Building off a 2014 Spark-level grant, the Hive Mapping Cooperative (HMC) is developing shared systems for teens to collect, analyze, visualize, and share georeferenced data using free and open source tools for mobile data collection, data visualization, and digital mapping. With these tools, we aim to enhance cross-program, teen-driven inquiry into human ecology and urban ecosystems.
In Spring 2015, HMC will convene biweekly meetings with core partners to review challenges and successes from summer 2014 HMC pilots and identify additional challenges and opportunities. Developers, educators, and teens will co-design a streamlined suite of collaborative data collection and visualization tools, and clear workflows for summer teen program participants and educators. HMC will launch prototype systems in 2015 summer programs, evaluating and modifying technological and curricular aspects of the project during and between program cycles through April 2016. Core concepts will be documented with recognition that digital tools will evolve over time. A workshop for ASM instructors in January 2016 will explore integration across content areas.
HMC seeks to utilize data collection, visualization, and sharing technologies to increase meaningful collaborative youth-driven inquiry across programs. Teens will create and collaborate within and across programs in an open, peer-supported network to produce and refine research protocols, visualizations and maps.
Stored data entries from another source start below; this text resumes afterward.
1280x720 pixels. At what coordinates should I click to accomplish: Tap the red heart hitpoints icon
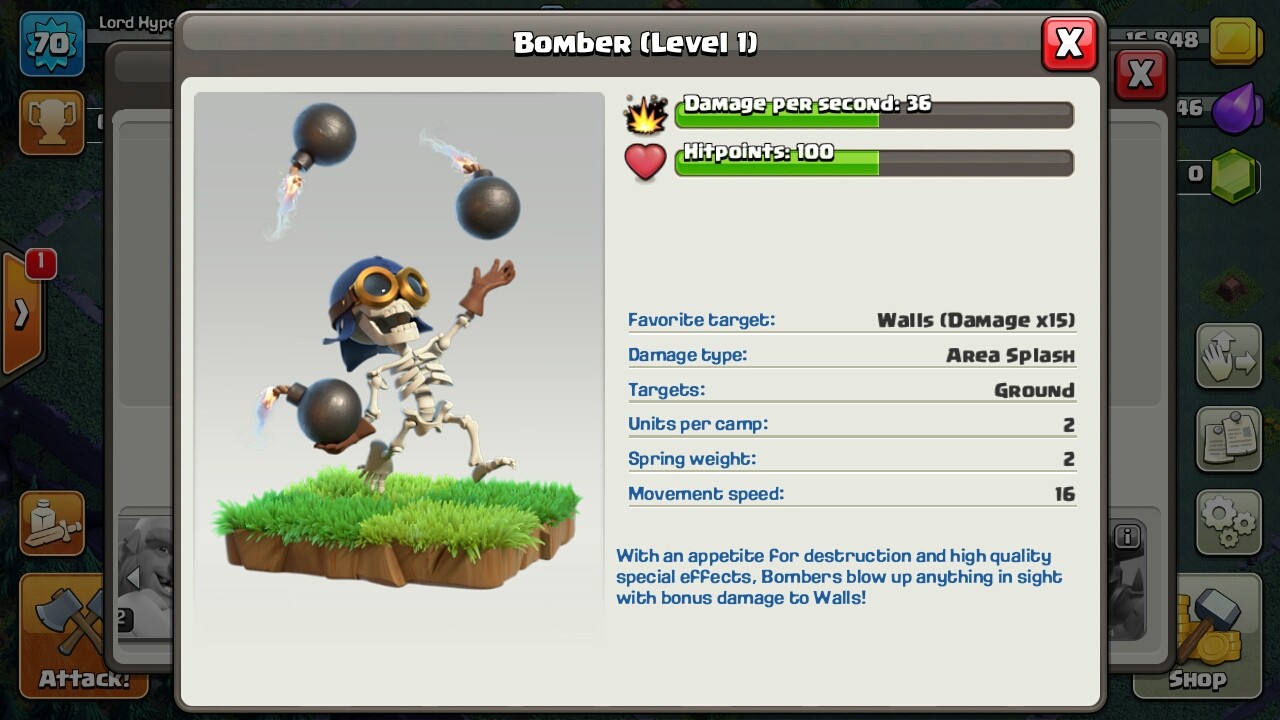645,162
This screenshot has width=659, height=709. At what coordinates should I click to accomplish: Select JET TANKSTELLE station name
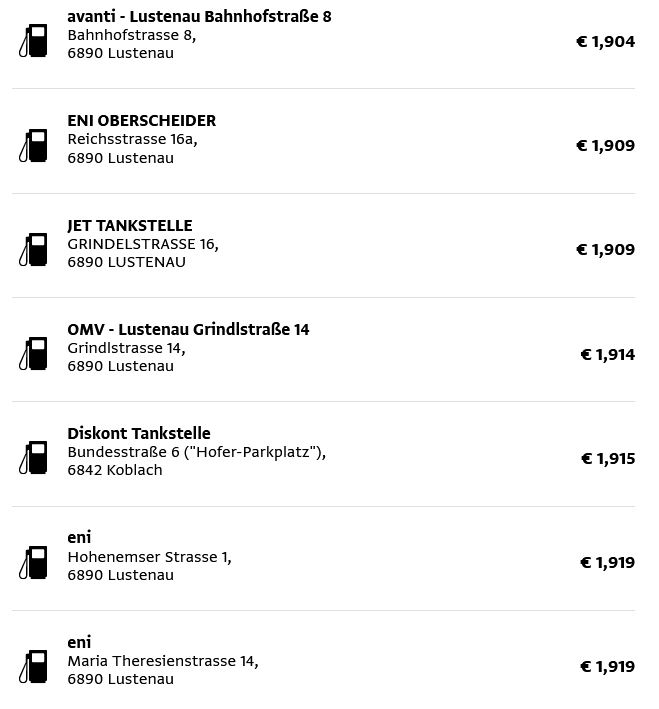click(x=130, y=226)
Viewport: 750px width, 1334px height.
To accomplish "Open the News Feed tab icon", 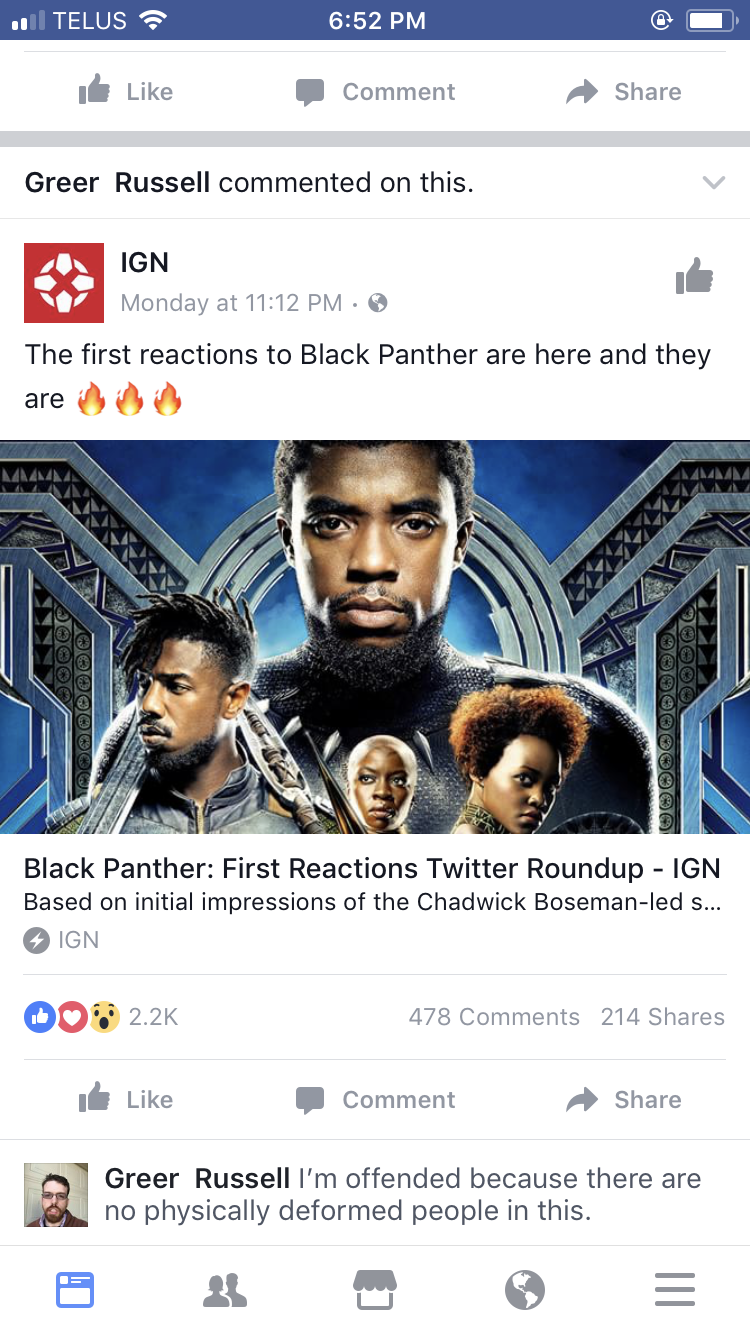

Partners already convene cross-program youth meetups throughout the year for teens to connect, learn about each others programs, and identify areas of shared purpose. However, those shared programmatic connections rarely continue beyond in-person meetings; digital tools and systems to be utilized have the potential to maintain those relationships through regular contributions to other teens’ projects.
Through this project, teens will have access to flexible digital technologies and a networked system to develop, share, and contribute to inquiry projects across programs. With open access to teen-designed research protocols and data, there is the potential for youth to inspire and be inspired by their peers following divergent paths of inquiry, and enlist peers in collecting/interpreting data and developing narratives around locally-relevant issues and topics.
The tools and systems used by HMC will be open to any teen interested in issues or questions that have spatio-temporal components and could be used by youth pursuing either interest-driven pathways or as a part of a formal program. Chicago teens and program providers will have an accessible suite of digital tools to collect media-rich spatial data, generate dynamic maps and visualization, and collaborate across programs on youth-led inquiry and narratives.